Your instructions >> Below are some records. Return exactly the lines from the one with "Task: Click the Complete Path button" to the one with "You are a computer-use agent. The height", and nothing else.

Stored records
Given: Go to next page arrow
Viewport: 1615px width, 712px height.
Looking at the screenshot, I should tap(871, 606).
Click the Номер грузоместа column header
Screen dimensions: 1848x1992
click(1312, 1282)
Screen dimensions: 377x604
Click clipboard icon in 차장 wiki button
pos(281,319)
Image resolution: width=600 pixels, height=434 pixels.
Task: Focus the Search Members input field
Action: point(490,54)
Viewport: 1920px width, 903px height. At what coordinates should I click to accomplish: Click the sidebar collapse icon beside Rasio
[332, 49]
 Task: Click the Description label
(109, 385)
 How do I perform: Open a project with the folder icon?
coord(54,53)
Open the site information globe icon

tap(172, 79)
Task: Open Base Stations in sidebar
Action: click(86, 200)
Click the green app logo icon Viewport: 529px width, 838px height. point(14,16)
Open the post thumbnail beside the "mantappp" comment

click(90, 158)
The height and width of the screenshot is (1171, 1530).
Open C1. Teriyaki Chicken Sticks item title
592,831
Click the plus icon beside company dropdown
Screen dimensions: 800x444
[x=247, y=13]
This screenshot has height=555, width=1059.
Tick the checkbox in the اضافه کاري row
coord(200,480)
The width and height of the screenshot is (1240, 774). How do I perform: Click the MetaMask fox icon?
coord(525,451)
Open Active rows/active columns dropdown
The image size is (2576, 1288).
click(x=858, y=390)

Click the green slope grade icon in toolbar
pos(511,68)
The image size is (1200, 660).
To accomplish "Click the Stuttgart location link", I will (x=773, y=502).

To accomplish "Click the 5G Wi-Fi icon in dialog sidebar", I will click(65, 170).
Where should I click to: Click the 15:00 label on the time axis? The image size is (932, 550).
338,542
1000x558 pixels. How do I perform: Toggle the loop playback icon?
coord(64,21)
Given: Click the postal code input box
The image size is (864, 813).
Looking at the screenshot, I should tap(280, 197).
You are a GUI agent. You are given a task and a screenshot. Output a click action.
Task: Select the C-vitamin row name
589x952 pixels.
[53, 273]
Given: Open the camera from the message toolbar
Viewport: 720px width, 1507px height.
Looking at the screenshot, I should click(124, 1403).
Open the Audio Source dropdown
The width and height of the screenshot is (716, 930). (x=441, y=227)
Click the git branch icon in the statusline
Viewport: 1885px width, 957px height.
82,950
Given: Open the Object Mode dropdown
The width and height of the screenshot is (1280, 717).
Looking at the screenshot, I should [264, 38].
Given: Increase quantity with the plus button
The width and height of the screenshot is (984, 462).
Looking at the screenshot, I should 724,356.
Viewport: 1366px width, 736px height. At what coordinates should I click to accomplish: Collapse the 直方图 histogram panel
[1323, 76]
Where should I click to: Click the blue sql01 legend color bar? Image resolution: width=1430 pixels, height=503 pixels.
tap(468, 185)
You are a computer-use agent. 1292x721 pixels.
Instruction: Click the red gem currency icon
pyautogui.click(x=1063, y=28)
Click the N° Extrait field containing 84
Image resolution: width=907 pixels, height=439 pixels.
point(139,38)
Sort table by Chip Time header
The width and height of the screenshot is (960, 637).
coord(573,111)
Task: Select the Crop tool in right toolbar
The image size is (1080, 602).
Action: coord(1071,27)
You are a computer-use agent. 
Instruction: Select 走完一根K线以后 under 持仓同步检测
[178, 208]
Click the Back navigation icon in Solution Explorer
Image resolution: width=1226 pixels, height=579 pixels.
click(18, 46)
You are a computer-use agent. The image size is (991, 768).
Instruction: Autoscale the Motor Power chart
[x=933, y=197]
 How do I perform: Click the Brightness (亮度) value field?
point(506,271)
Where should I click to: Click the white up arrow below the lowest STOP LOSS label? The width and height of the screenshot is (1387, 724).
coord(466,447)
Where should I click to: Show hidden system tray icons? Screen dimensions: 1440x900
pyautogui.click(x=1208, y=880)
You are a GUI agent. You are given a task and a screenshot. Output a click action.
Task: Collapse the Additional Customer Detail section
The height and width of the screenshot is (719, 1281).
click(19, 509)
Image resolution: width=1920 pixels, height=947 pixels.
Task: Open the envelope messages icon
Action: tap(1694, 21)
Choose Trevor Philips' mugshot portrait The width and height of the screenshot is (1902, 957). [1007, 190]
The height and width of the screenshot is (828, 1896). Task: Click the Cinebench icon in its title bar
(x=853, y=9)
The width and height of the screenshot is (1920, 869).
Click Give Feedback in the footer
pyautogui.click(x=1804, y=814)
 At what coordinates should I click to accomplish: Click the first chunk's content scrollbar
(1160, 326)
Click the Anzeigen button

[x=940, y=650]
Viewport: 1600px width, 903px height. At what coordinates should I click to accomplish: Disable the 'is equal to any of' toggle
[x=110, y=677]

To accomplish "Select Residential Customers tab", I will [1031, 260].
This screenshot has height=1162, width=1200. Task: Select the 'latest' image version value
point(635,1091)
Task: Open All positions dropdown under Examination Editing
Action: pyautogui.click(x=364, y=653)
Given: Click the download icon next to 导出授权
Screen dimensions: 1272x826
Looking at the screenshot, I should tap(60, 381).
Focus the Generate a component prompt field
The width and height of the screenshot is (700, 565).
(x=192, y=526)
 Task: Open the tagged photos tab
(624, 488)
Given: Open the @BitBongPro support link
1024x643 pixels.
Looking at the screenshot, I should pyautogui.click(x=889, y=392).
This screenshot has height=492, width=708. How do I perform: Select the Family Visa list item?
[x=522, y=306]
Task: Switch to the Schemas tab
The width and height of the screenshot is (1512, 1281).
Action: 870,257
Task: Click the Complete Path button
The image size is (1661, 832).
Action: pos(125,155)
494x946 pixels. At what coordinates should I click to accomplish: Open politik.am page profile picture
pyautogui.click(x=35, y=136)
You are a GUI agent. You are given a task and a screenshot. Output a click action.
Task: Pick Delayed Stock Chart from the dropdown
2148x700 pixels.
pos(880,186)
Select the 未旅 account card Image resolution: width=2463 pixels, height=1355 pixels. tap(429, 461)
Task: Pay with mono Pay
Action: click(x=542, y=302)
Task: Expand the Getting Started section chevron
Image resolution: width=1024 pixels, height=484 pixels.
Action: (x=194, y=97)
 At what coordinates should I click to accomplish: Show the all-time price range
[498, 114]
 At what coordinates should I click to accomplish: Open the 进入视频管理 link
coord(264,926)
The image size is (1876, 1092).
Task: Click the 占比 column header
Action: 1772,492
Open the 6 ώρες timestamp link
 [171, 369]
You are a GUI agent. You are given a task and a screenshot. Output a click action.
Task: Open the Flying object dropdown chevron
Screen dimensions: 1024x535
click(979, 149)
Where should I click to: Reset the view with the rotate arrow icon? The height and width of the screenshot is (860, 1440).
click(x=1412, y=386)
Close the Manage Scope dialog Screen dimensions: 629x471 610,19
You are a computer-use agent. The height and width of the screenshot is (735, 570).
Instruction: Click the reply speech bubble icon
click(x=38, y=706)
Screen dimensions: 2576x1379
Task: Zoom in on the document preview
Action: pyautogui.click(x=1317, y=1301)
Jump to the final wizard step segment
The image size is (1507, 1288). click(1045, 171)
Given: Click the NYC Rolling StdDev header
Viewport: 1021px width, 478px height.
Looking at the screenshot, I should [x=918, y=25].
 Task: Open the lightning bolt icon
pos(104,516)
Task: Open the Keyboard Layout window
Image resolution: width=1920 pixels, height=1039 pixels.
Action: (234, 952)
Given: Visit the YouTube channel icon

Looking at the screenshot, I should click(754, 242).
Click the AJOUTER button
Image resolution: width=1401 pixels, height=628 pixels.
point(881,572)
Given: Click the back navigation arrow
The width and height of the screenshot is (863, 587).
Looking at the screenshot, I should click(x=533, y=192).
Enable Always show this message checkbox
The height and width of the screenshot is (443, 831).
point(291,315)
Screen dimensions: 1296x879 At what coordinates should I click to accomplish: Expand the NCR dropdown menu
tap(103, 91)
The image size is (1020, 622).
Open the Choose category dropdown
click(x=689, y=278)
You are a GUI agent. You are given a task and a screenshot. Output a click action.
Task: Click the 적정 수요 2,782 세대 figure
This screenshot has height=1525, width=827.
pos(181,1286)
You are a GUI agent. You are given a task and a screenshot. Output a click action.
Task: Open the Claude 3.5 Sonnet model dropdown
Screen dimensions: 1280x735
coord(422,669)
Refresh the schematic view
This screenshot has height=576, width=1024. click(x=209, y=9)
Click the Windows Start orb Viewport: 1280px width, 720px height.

Answer box >>
Task: Click the Complete Path button
The image size is (1661, 832).
Action: pos(125,155)
494x946 pixels. At what coordinates should I click to accomplish: Open politik.am page profile picture
pyautogui.click(x=35, y=136)
You are a GUI agent. You are given a task and a screenshot. Output a click action.
Task: Pick Delayed Stock Chart from the dropdown
2148x700 pixels.
pos(880,186)
Select the 未旅 account card Image resolution: width=2463 pixels, height=1355 pixels. tap(429, 461)
Task: Pay with mono Pay
Action: click(x=542, y=302)
Task: Expand the Getting Started section chevron
Image resolution: width=1024 pixels, height=484 pixels.
Action: (x=194, y=97)
 At what coordinates should I click to accomplish: Show the all-time price range
[498, 114]
 At what coordinates should I click to accomplish: Open the 进入视频管理 link
coord(264,926)
The image size is (1876, 1092).
Task: Click the 占比 column header
Action: 1772,492
Open the 6 ώρες timestamp link
 [171, 369]
You are a GUI agent. You are given a task and a screenshot. Output a click action.
Task: Open the Flying object dropdown chevron
Screen dimensions: 1024x535
click(979, 149)
Where should I click to: Reset the view with the rotate arrow icon? The height and width of the screenshot is (860, 1440).
click(x=1412, y=386)
Close the Manage Scope dialog Screen dimensions: 629x471 610,19
You are a computer-use agent. The height and width of the screenshot is (735, 570).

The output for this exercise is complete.